There were different times when the parliamentary groups in the Hessian state parliament set up the Lübcke Committee of Inquiry in the summer of 2020. The Prime Minister was still called Volker Bouffier. And the opposition liked the idea of embarrassing the head of government and his responsible interior minister Peter Beuth (both CDU) in the year of the state election with the role of the Office for the Protection of the Constitution in the spectacular crime against the long-standing district president in Kassel. But in the meantime, Bouffier has resigned, and Beuth has announced his departure from politics.

Showering the two with accusations no longer impresses voters too much. Without the opposition being able to do anything about it, their strategy comes to nothing. If the two previous meetings of the committee of inquiry went without major controversy, this may also be related to the fact that confidential talks on climate care are already taking place between the parties with regard to the state election.

In view of the always close election results in Hesse, it cannot hurt to form an opinion in good time on the question of who could form a coalition with whom after the election on 8 October. Such preliminary soundings are disturbed by excessively sharp attacks by the opposition on the governing parties.

This also applies in view of the largely undisputed facts. The Office for the Protection of the Constitution had lost sight of the later murderer Walter Lübcke. This is a serious omission, which the state government has not seriously denied for years. The significance of the accusation is put into perspective by the fact that the murder took place almost four years ago and the authority now seems to be much better positioned in terms of personnel, structure and strategy than at the time of its failure.

In 38 long meetings, the Committee of Inquiry did not come to light any significant new findings.
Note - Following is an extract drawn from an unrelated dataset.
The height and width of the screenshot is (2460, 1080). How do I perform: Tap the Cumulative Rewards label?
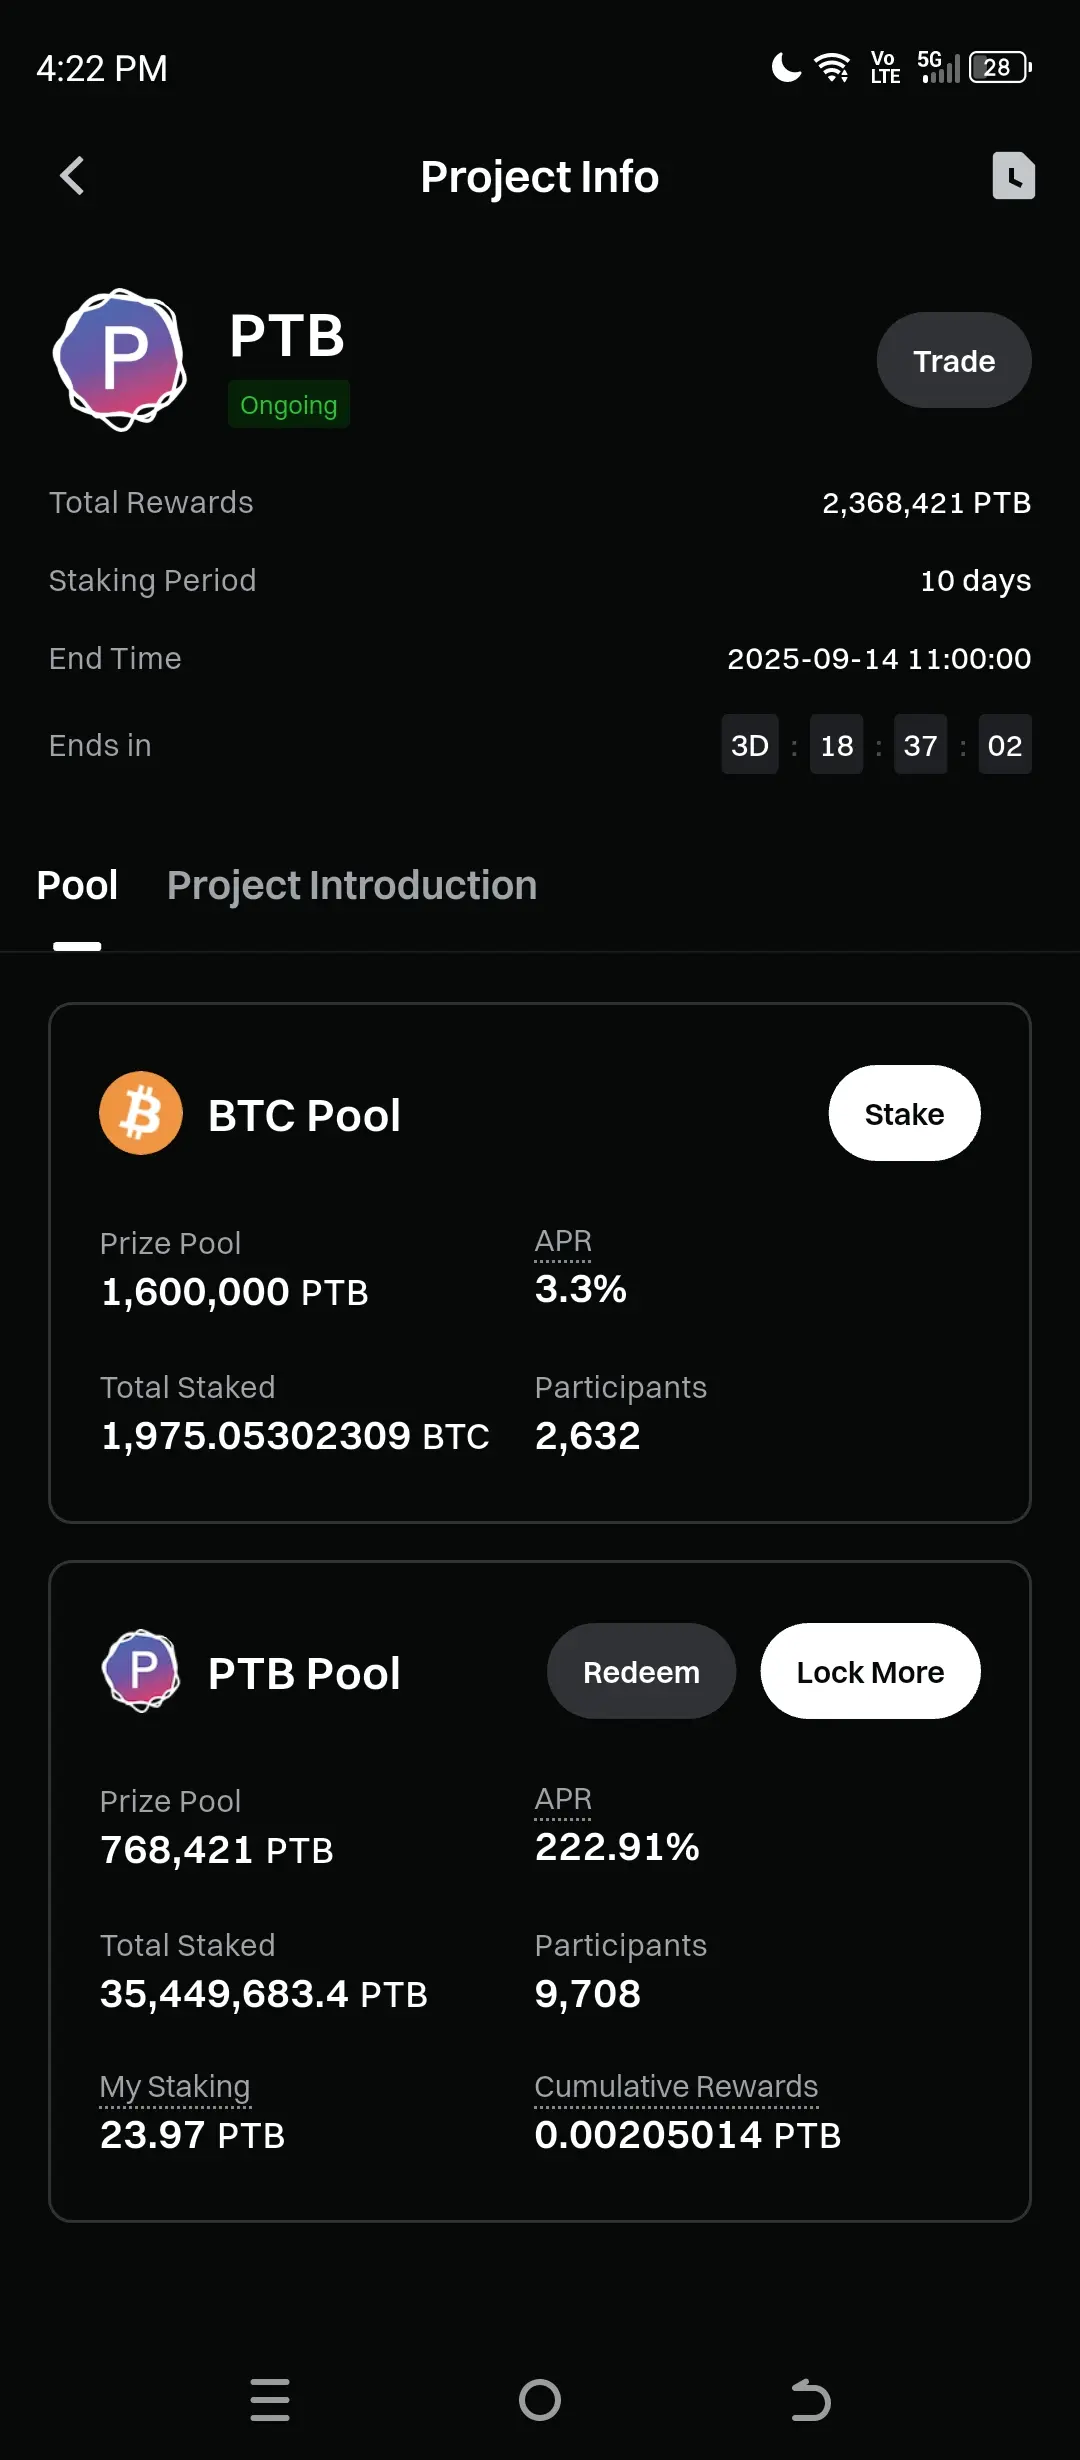point(676,2087)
Politicians seem to have already drawn the necessary conclusions from the mistakes of the Office for the Protection of the Constitution. The hypothetical question remains open as to whether the murder could have been prevented if the Office for the Protection of the Constitution had not blocked the perpetrator's personal file for normal official use four years before the crime.

Would the authority then have acted differently? No, Bouffier believes. The long-standing head of government, interior minister and lawyer pointed out that there was no legal basis for an observation of the later murderer.

It almost seemed as if Bouffier had spoken the final word on the year-long event. He presented himself to the committee of inquiry into the murder of his long-time companion with the empathy of his old friend, the expertise of a fully qualified lawyer and the skill of the politician. Once again, the seventy-one-year-old demonstrated why he was able to play such an outstanding role in Hesse over two decades.